2.9. Statistical analysis

Clusters' allocation with their metrics (duration, localization) was carried out according to the standard algorithm using algorithm from the EEGLAB toolbox [28]. The correlation analysis was made between individual data for each cluster received using the EEG microstate analysis, as well as individual PSD data in the range of interest. This was completed using Spearman's rank correlation for areas of interest (LF: F3–P4, RF: F4–P3, P–(P3+P4)–(F3+F4), F–(F3+F4)–(P3+P4)). Only the significant results (after the Bonferroni correction, p < 0.05) were described further.

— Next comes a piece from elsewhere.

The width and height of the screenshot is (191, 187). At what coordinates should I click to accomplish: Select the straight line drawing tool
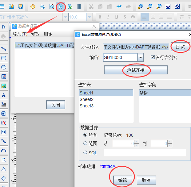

A one way and the repeated measures ANOVA with Bonferroni correction for multiple comparison (p < 0.05), was completed to determine group effect and temporal effect (from the beginning to the end of the study) on EEG metrics (PSD, durations of EEG microstates). Group effects for behavioral tests were also analyzed using ANOVA grouping factor and Mann-Whitney U-test. The correlation analysis was made using Spearman Rank correlation to examine the relations between EEG metrics and behavioral tests (the scores of tactile hypersensitivity and other behavioral results).

3. Results

3.1. Behavioral assessments

The behavioral analysis showed that the control group and the ASD + ABA group had less symptoms of nervous behaviors and episodes of crying and whimpering. Further, the control group and the ASD + ABA group displayed behavioral dynamics during the EEG study. At the end of the study they demonstrated symptoms of relaxation and tiredness (motor activity and relaxation poses). The children of the ASD group did not show typical behavioral dynamics during the EEG study (Figure 1).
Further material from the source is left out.